CROSS REFERENCE TO RELATED APPLICATIONS
Not applicable.
FIELD OF INVENTION
This invention relates to programming methods and procedures and more particularly to a system which aids in the creation or writing of an object-oriented program.
BACKGROUND OF THE INVENTION
As is common practice, software engineers utilize one of two approaches for developing computer software. The first approach is called a functional decomposition approach, sometimes called a procedural approach, and an object-oriented approach. The end result of the use of either of these two approaches is the same in that a piece of hardware or software is created to solve a particular problem, usually referred to as a domain problem.

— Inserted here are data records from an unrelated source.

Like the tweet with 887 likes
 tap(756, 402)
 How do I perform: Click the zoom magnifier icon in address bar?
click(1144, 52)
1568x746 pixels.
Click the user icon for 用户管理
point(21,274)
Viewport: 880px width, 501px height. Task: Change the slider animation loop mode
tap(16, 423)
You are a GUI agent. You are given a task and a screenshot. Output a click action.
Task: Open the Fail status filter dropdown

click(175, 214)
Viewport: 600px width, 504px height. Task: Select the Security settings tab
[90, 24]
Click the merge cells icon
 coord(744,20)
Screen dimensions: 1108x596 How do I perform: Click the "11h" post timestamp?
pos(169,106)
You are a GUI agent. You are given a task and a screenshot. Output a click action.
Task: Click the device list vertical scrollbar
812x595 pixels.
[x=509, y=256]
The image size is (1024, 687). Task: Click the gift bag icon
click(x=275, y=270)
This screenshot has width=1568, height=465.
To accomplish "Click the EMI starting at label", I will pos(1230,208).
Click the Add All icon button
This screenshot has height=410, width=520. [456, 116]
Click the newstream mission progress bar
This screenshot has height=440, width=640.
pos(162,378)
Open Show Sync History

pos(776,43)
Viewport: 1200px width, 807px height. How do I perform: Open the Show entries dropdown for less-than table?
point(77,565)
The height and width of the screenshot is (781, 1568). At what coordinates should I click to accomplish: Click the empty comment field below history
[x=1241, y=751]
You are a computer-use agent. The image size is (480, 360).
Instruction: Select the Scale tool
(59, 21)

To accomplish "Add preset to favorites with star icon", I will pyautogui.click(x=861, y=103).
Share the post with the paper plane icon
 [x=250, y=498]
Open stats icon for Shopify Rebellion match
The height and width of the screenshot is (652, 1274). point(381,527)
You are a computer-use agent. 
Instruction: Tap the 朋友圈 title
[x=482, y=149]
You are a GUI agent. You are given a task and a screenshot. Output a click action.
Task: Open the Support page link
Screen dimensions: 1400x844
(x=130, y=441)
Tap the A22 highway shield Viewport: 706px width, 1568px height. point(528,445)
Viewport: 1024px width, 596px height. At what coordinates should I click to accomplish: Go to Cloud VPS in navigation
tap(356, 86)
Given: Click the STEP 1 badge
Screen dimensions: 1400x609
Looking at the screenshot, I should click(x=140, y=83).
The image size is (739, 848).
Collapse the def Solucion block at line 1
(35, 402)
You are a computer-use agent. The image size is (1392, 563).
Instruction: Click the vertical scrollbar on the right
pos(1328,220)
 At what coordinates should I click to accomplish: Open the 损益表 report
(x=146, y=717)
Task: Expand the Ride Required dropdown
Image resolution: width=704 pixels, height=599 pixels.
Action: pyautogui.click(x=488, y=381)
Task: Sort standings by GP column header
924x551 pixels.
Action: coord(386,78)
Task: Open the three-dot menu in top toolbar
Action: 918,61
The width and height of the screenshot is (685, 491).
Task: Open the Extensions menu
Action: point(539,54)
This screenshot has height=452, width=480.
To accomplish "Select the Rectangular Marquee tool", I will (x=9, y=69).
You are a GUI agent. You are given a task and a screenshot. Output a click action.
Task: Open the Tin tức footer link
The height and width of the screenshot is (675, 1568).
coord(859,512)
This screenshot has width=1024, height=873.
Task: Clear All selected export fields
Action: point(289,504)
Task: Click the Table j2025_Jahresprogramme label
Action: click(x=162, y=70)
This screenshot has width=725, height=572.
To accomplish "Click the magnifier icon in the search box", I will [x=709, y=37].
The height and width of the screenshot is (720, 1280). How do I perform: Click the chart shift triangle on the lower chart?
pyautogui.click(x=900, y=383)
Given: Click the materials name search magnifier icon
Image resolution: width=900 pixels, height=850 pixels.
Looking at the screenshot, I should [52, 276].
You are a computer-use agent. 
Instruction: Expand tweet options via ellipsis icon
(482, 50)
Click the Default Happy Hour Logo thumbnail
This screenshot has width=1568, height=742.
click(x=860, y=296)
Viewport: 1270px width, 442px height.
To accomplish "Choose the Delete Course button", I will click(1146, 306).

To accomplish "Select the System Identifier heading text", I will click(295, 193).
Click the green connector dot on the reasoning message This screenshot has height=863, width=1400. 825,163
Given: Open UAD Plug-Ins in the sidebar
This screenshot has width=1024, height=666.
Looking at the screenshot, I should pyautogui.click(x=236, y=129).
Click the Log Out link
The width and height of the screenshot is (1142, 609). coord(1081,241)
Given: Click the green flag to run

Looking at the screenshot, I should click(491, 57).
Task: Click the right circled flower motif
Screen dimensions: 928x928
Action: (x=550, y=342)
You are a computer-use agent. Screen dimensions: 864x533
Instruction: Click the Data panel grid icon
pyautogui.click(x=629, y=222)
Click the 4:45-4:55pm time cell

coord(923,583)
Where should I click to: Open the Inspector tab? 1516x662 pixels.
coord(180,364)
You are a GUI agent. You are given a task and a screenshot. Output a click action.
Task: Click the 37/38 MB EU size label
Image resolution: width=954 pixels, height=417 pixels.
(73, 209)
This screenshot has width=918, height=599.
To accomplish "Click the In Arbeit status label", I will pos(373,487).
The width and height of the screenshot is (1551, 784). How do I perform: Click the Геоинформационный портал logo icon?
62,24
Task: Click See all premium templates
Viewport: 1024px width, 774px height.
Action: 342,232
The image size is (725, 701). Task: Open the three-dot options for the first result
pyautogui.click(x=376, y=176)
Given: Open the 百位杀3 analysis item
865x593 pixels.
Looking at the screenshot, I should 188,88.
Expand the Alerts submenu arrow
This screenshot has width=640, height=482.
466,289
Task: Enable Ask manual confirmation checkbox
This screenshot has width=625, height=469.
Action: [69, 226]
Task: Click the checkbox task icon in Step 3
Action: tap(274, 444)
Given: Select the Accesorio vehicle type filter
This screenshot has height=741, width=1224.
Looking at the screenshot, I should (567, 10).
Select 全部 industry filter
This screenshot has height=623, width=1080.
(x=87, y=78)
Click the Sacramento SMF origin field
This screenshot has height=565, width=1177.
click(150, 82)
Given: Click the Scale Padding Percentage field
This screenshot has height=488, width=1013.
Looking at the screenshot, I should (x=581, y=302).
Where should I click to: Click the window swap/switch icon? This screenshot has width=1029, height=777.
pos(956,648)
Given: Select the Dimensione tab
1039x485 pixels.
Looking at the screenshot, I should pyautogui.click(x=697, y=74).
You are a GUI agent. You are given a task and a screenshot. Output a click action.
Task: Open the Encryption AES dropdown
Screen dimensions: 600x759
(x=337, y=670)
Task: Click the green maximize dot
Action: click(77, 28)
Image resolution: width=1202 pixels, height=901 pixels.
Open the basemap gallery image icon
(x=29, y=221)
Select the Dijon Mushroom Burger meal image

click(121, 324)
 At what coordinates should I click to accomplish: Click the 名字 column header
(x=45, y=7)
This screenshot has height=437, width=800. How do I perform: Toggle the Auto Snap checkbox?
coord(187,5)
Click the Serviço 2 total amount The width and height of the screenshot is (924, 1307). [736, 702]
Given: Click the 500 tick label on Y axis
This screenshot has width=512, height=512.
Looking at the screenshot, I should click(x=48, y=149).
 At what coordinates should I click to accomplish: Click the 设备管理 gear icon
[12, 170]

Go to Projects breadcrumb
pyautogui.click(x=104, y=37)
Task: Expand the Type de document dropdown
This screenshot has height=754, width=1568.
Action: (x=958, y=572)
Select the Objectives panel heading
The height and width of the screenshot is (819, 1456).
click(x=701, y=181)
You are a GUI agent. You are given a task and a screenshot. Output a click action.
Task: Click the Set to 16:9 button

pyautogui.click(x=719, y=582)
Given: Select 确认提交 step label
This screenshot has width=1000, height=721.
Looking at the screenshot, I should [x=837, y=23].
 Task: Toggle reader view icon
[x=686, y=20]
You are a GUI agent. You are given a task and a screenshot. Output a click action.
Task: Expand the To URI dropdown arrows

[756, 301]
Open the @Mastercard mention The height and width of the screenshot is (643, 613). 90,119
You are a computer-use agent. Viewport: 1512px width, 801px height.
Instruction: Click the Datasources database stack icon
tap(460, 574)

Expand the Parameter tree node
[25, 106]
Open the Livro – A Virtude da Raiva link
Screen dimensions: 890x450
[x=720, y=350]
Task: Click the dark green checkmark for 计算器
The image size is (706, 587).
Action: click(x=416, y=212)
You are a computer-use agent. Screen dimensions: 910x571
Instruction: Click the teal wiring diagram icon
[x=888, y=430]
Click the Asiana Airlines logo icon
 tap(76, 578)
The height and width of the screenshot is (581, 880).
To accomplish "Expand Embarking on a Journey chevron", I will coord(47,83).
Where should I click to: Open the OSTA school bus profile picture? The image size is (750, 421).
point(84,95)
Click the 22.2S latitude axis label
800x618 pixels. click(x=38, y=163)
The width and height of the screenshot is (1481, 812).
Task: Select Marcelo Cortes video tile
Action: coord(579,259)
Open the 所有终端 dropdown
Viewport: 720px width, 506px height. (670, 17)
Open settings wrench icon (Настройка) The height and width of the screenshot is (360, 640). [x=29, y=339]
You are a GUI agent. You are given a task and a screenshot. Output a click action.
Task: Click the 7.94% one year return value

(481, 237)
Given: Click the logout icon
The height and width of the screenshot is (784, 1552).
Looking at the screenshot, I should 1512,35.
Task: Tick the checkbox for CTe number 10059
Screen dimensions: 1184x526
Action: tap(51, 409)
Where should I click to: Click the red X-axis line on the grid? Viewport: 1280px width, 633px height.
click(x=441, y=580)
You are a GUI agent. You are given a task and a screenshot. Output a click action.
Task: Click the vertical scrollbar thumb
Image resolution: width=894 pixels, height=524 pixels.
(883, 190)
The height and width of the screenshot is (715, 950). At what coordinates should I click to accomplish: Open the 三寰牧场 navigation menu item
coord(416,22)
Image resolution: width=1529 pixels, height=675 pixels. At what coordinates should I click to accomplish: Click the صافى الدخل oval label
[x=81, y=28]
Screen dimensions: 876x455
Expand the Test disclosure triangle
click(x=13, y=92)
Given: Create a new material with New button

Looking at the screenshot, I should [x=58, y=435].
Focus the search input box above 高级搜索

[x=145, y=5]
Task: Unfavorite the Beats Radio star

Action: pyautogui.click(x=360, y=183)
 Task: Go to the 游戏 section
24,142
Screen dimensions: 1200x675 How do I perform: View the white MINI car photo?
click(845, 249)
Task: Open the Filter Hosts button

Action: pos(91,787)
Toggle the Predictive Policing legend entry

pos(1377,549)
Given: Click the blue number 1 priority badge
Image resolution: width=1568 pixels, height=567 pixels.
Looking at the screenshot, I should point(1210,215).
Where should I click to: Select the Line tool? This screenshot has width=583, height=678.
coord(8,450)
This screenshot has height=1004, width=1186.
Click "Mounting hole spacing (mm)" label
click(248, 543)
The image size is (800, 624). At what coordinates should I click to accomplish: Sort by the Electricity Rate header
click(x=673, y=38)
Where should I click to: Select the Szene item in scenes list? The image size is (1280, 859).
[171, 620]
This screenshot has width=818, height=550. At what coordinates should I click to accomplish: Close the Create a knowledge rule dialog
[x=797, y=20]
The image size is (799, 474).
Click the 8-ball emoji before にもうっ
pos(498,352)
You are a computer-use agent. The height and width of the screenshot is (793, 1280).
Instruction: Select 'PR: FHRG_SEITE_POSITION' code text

The functional decomposition or procedural approach first breaks down the domain problem into functions. These functions are further decomposed in search of common software routines so that the solution may be efficiently implemented in software. The first functional approach to programming was invented by John Von Neumann in 1947 when flow charts were used to describe computer programming algorithms. Later in the 1950s and 1960s, flow charts were used to specify and describe complete computer programs. As higher level languages, like BASIC, COBOL and C were developed and as applications became more complex, such flow charts fell from favor. New software generating techniques called structured programming were developed and formalized in the 1970s. Structured programming allowed for more modular programs. In the early 1980s a procedural language based on flow charts and multitasking was developed by Ron Lavallee and Tom Peacock and is described in U.S. Pat. No 4,852,047, issued Jul. 25, 1989. In this patent, industrial processes are controlled by characterizing the industrial process with a flow chart and then executing directly from the flow chart, thereby eliminating the necessity for ladder diagram programming tools which were cumbersome at best.
By the mid-1980s, due to the ever increasing complexity of software and never ending changes, object-oriented software emerged. Languages such as Small Talk, C++ and ADA were developed.
By the early 1990s, a simplified object-oriented language called Java was added to the list of object-oriented languages. Due to the advent of the internet and Java, future software development is now tending towards the object-oriented approach. This is because object-oriented software is easier to maintain and promotes software reuse. Software is developed around real world entities and, hence, when a change to how an entity behaves is made, the program is only changed in one place. With a functional decomposition programmed system, a change to behavior usually requires changing the programming in many places.
Importantly, however, in object-oriented programming, the objects making up the program exist in no apparent order and are described by literal statements, making the programming difficult to visualize. Thus when objects are displayed, they are displayed on screen with no visual linkages as to the order of their execution. There is therefore a need for a programming aid which permits both programmers and those charged with solving a domain problem to be able to quickly visualize an object-oriented program from a macroscopic level so that direction can be given and changes can be made to the program.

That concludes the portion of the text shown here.